Ok, on n’est pas dans de la très grosse production et le groupe n’a pas la finesse de Jr Thomas et de ses Volcanos. Sauf que sur les douze morceaux qui composent cet album, on trouve du bon, voire du très bon, dans un style assez peu présent en France: early reggae oui, rocksteady des fois, mais c’est aussi  gorgé de soul, de funky beat et même de sons à l’américaine à la limite de la country music.

La chanson-titre justement, joue à fond sur le côté vintage 70’s, comme si on l’avait tirée d’une vieillerie blaxploitation avec Pam Grier ou Fred Williamson. Y a une scansion à la James Brown, un clavier omniprésent et une rythmique comme on a dû en entendre pas mal du côté de WattStax en 72. L’exercice est plutôt casse-gueule, mais les Groovin’ Jailers gardent la maîtrise d’un bout à l’autre. « Hold On » juste derrière, reste dans le même sillage, tout en étant plus classiquement early reggae, avec une belle rythmique et des solos de guitare qui vont bien, et toujours évidemment, ce clavier qui sautille, et qui est assurément l’un des marqueurs forts du catchy reggae du groupe lillois.

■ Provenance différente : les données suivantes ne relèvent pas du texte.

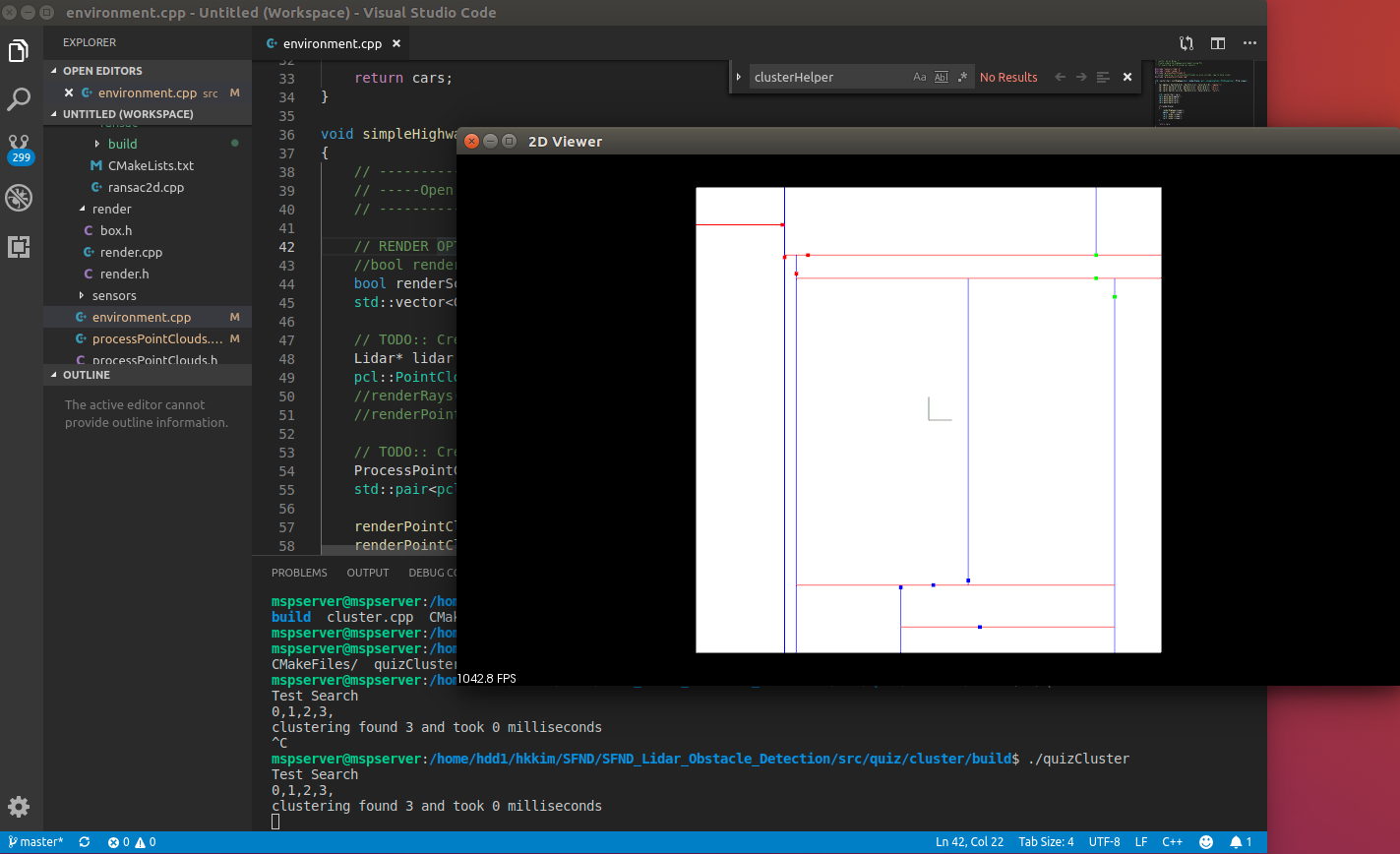The image size is (1400, 854).
Task: Toggle Match Whole Word in find widget
Action: [x=942, y=77]
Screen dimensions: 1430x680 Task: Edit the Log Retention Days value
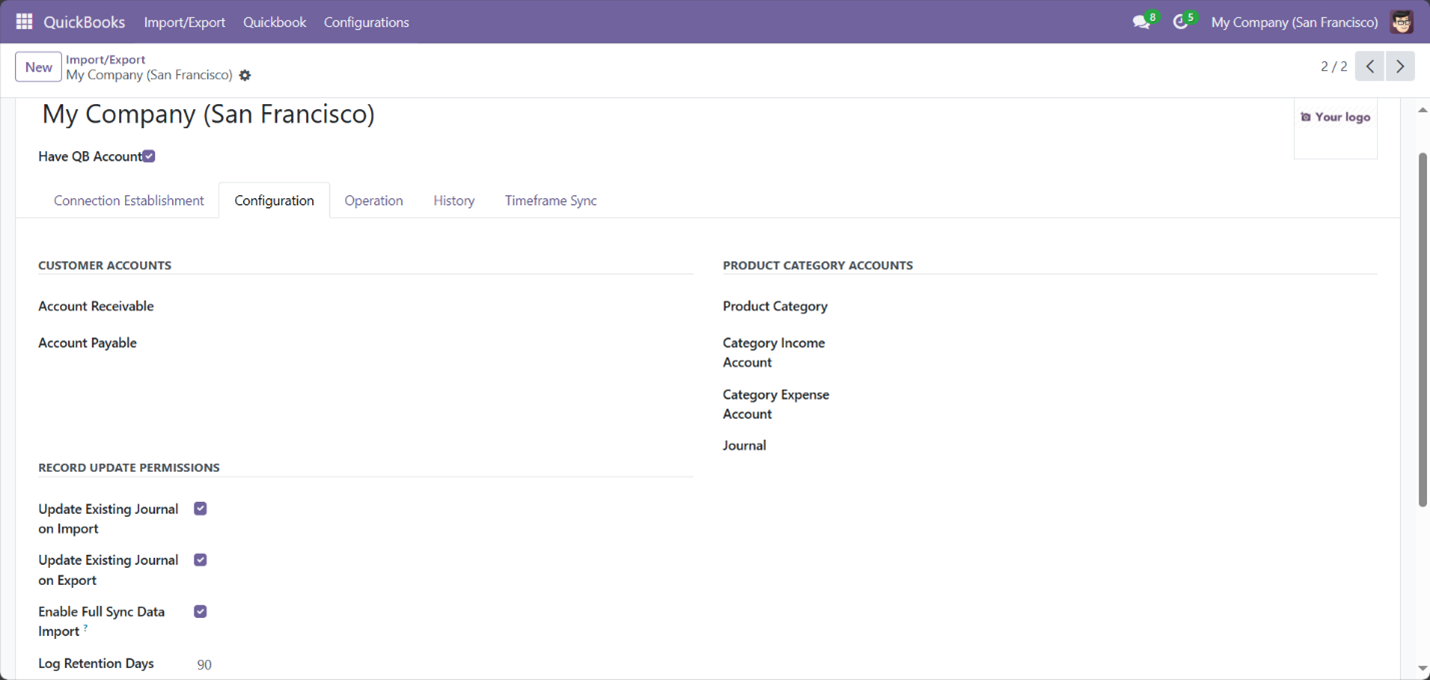point(205,663)
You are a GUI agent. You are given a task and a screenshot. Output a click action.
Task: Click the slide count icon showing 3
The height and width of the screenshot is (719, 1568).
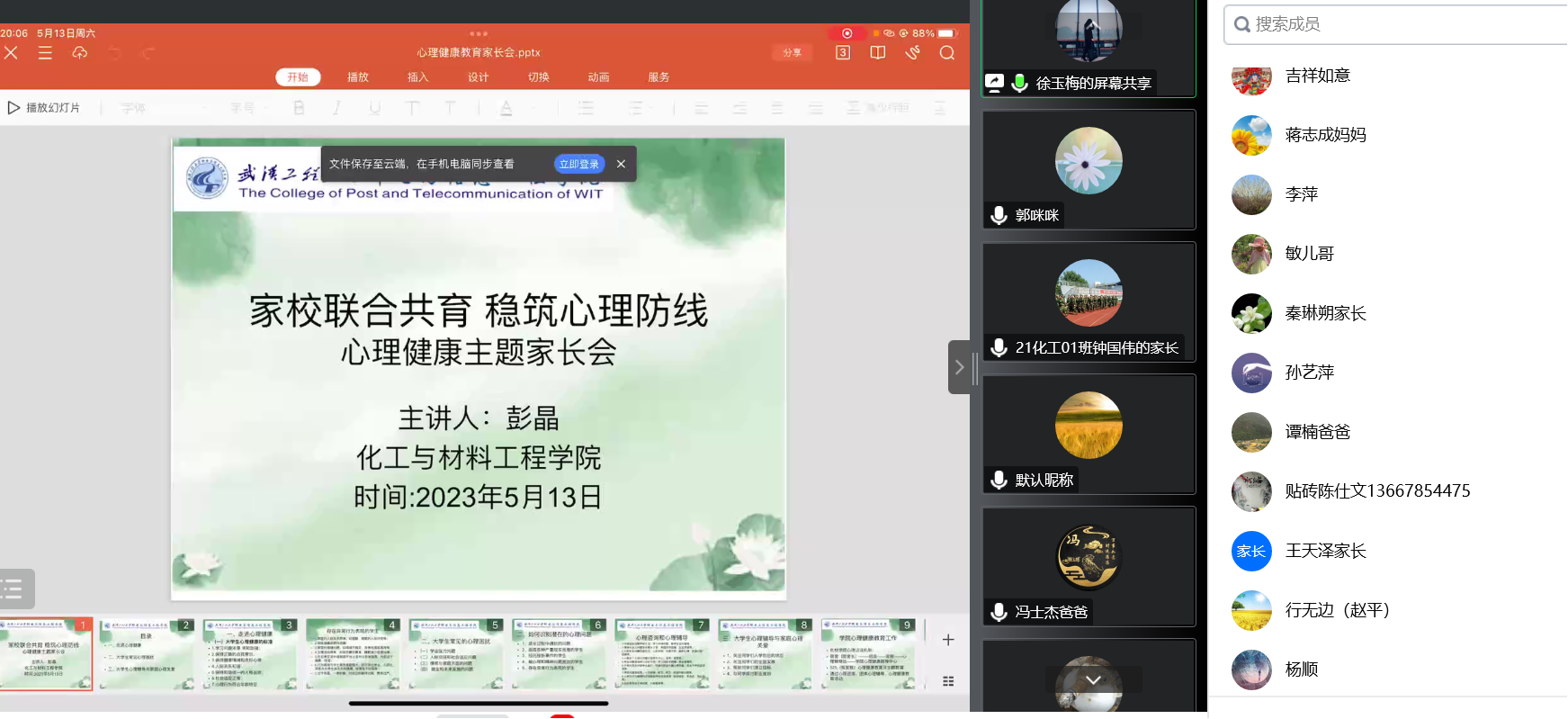coord(842,53)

On tourne du cul sur « Call Phone », on admire la guitare solo et le basse qui se promène, on se calme et on s’accoude au bar pour apprécier la plus feutrée « Want To Dream », et on applaudit au changement d’ambiance de « BB U Can Go » qui ferme la marche avec du soleil comme sur une plage de Négril.

Mention spéciale à « Reggae Rush », un pur instrumental assez génialissime avec tout ce qu’il faut dedans (on croirait entendre du Aggrotones), et à « More Love », dont le refrain semble avoir été calibré pour être repris avec les potes au milieu du pit. On appréciera aussi tout particulièrement l’ambiance redneck de « Work Soldier », qui sonne comme si ça avait été enregistré quelque-part en Alabama durant la Grande Dépression.

Il y a bien un ou deux titres un brin en retrait (« Pick Me »… ), mais rien qui puisse m’empêcher de vous recommander chaudement d’aller poser une oreille sur ce premier album qui s’écoute avec grand plaisir.

Et on remerciera au passage Casual Records, le label de chez nous qui monte qui monte, et qui se casse le cul pour sortir de beaux objets chargés de bonnes vibrations.